Mason Capital seems to have some talented traders working for it.

If the New York-based hedge fund has really been reducing its stake in Telus Corp. as much as the Canadian company believes (and there are signs it could be bailing out even more in recent days), it's been doing a good job of getting out of a tough position without moving the market too much.

Mason is the fund that took a huge stake in Telus, with both long and short positions, then campaigned to stop Telus's planned consolidation of its dual-class shares into one. Mason bought the voting shares of Telus that have historically traded at a premium, and shorted a big chunk of non-voting stock, betting that if the consolidation failed the spread between the two would widen.
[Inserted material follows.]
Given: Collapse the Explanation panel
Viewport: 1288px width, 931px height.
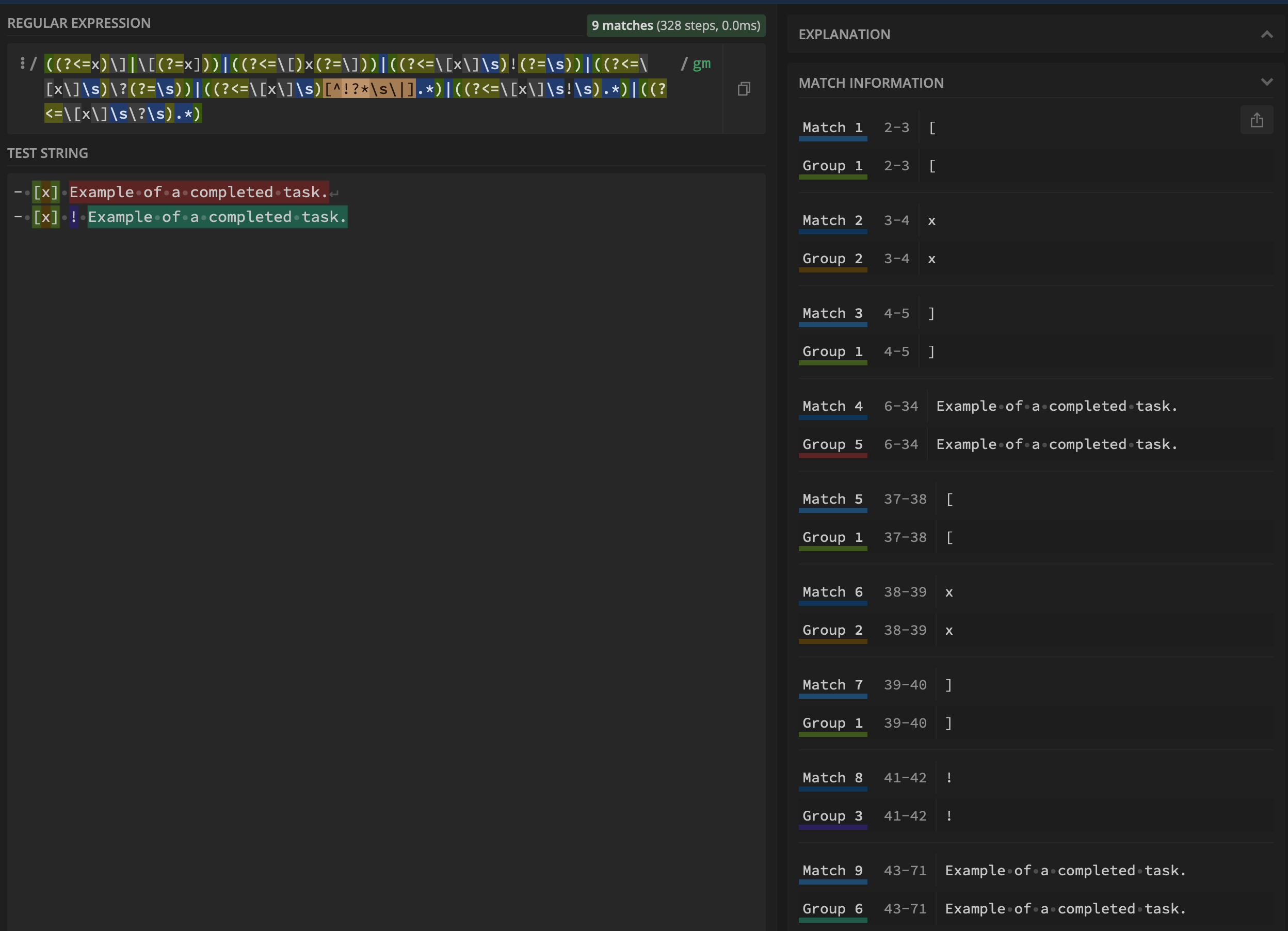Looking at the screenshot, I should point(1267,34).
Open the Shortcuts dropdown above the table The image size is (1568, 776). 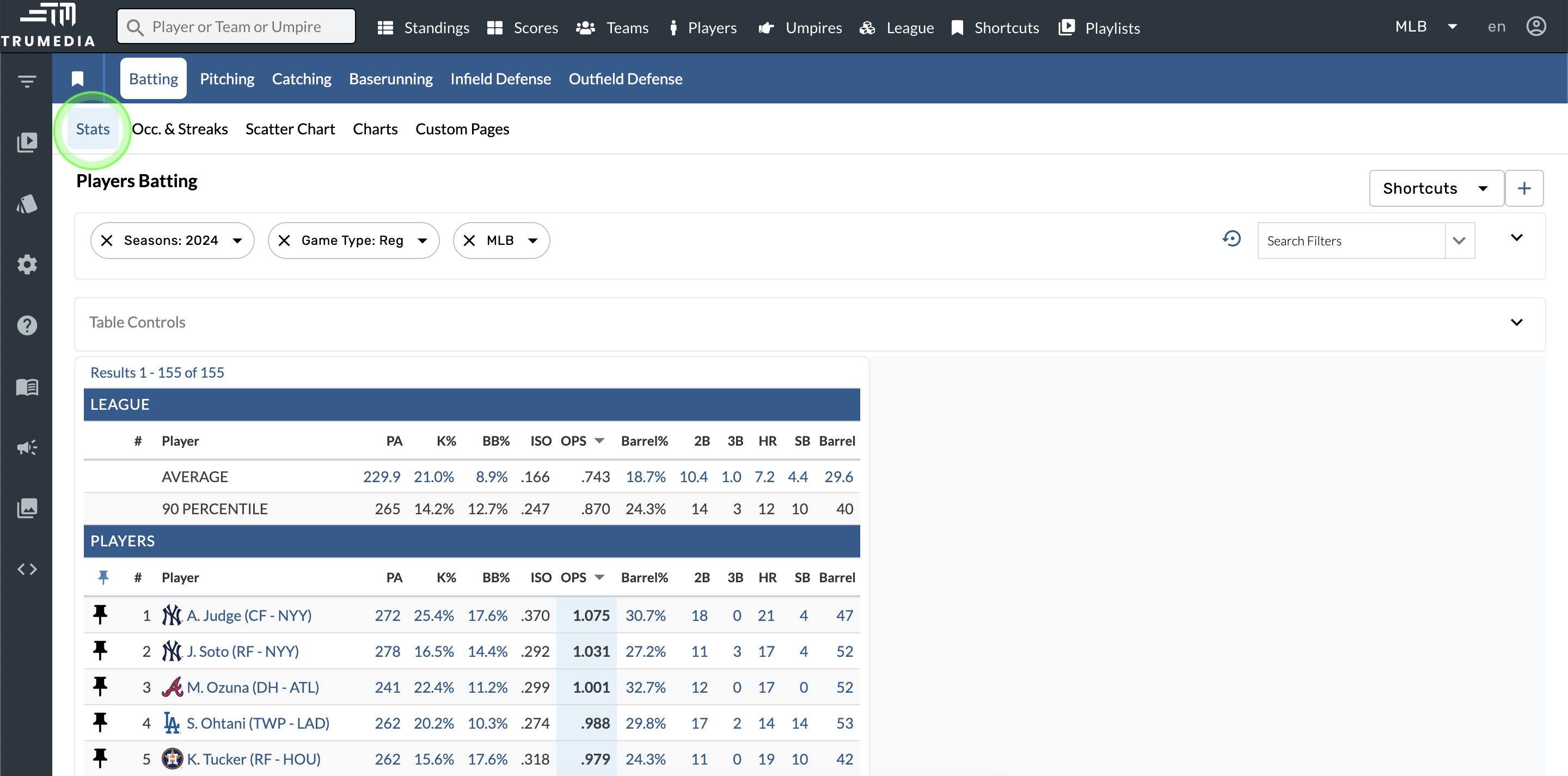(x=1435, y=188)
However, Telus won the vote to consolidate the shares in October, so Mason's play was foiled. The focus then turned to: How would Mason unwind its trade, getting out of such huge positions without moving the market so much as to destroy any profits? Mason never tipped its hand on how it planned to exit when the time came, but always suggested it had a method mapped out. It appears to be working.

Telus said Friday that the percentage of its voting shares owned by non-Canadians dropped to 15 per cent as of Nov. 16, which is in line with historical norms and way below the 33 per cent that the company saw when Mason was a big owner of almost 19 per cent of the class. It could be that every other non-Canadian investor in Telus has bailed out, or more likely, it's a signal that Mason is reducing its holdings.
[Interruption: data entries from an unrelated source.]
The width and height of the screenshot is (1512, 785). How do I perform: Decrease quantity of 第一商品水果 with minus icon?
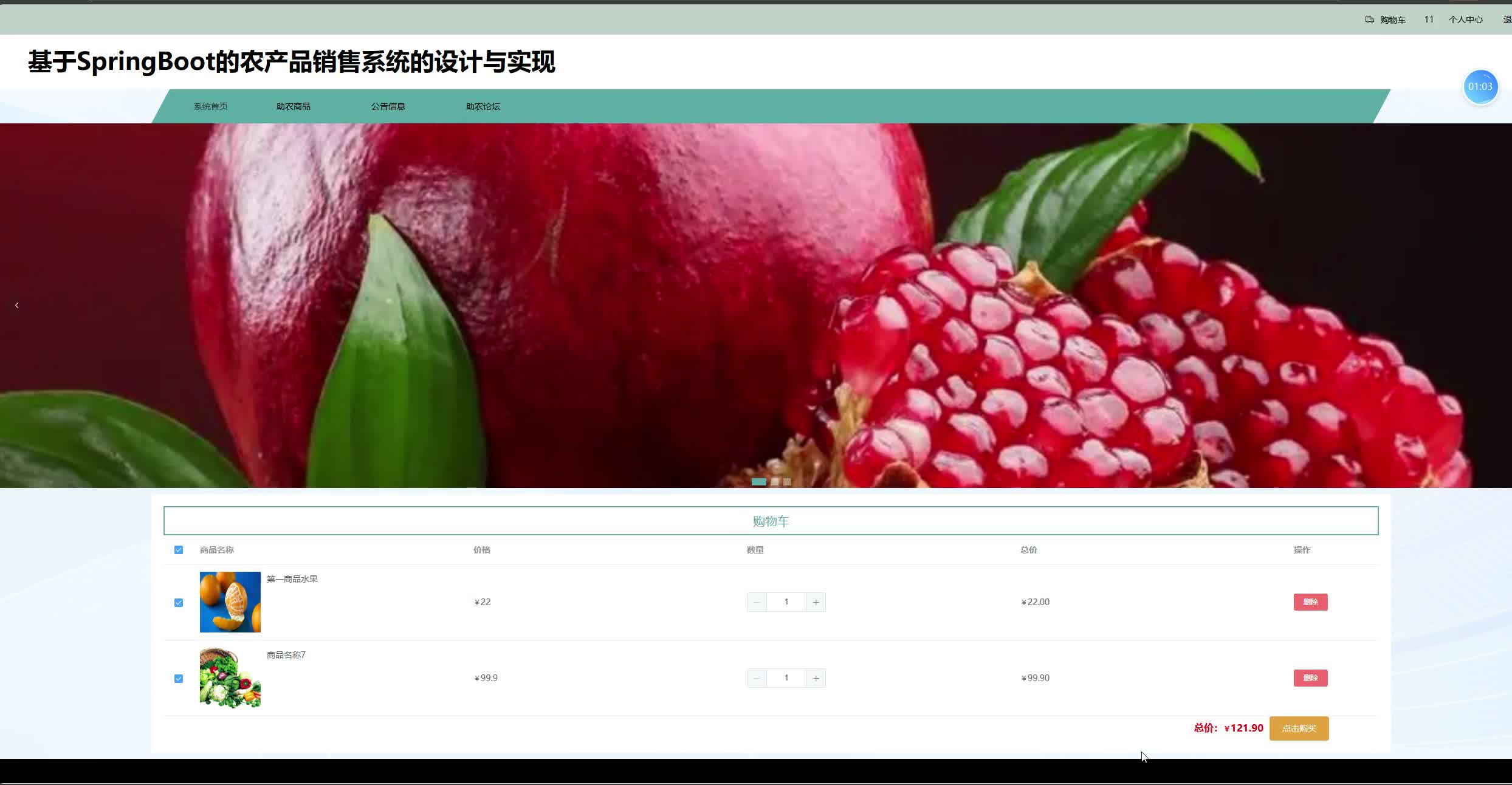[757, 602]
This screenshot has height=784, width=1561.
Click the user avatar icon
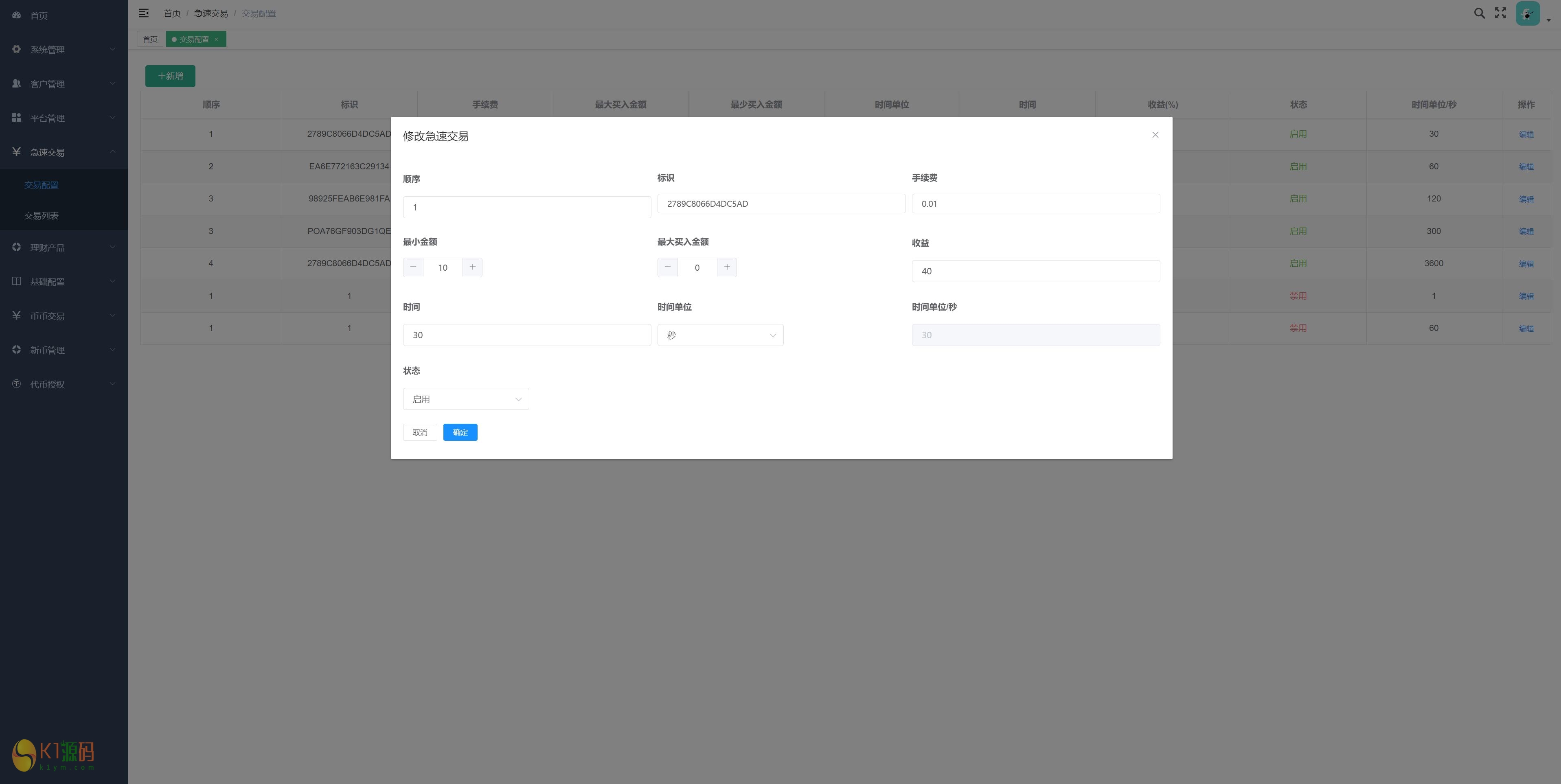(1527, 13)
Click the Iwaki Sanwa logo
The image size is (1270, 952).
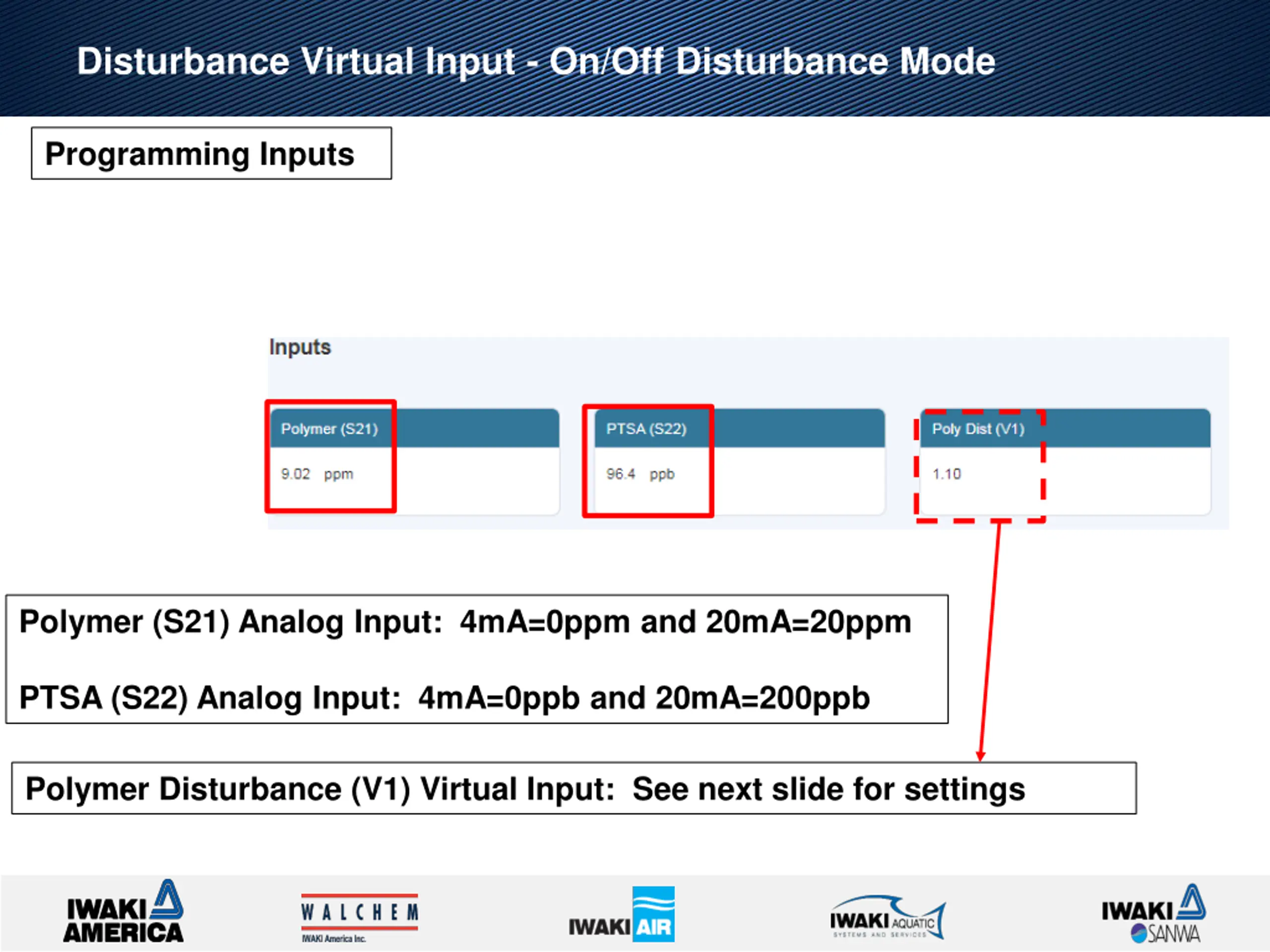(x=1153, y=914)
That's what Telus thinks. "Telus believes Mason Capital has materially reduced both its long and short positions in the company," the company said, based on numbers to Nov. 16.

Given the huge trading in Telus the past two days, there's a good chance that Mason has now even further cut its positions from where they were mid-month.

Almost 16 million voting shares have traded on Friday, on top of 12.6 million Thursday, compared to the average daily volume of about 1.5 million over the past year. Almost 1.3 million non-voting shares traded Thursday; an above average day as well but nothing compared to the trading in the voting shares.

Mason has declined to comment and has yet to disclose a material shift in its position. But assuming that the fund is exiting, and has done most of its selling and short-covering since the vote on the consolidation, Mason's exit has come with surprisingly little market movement.

Big selling of voting shares should push the price down, and big buying of non-voting shares to cover short positions should drive the price of those up. That should compress the gap between the two classes of shares. If Mason really moved the market and pushed the price of the non-voters above the voters, it would start to cost money.

But in the stretch between the vote and Nov. 16, when Telus said it measured its numbers on foreign ownership, the gap only closed totally on one occasion, and judging by volume numbers, it's unlikely that was the day that Mason moved a lot of stock.

Otherwise, the voting shares have still fetched more than the non-voters. It's impossible to tell whether Mason made any money, without knowing where it entered the trade and how much it spent on lawyers and other costs in its fight with Telus. But if Mason has indeed unwound a lot of its position, it has clearly done so without big losses.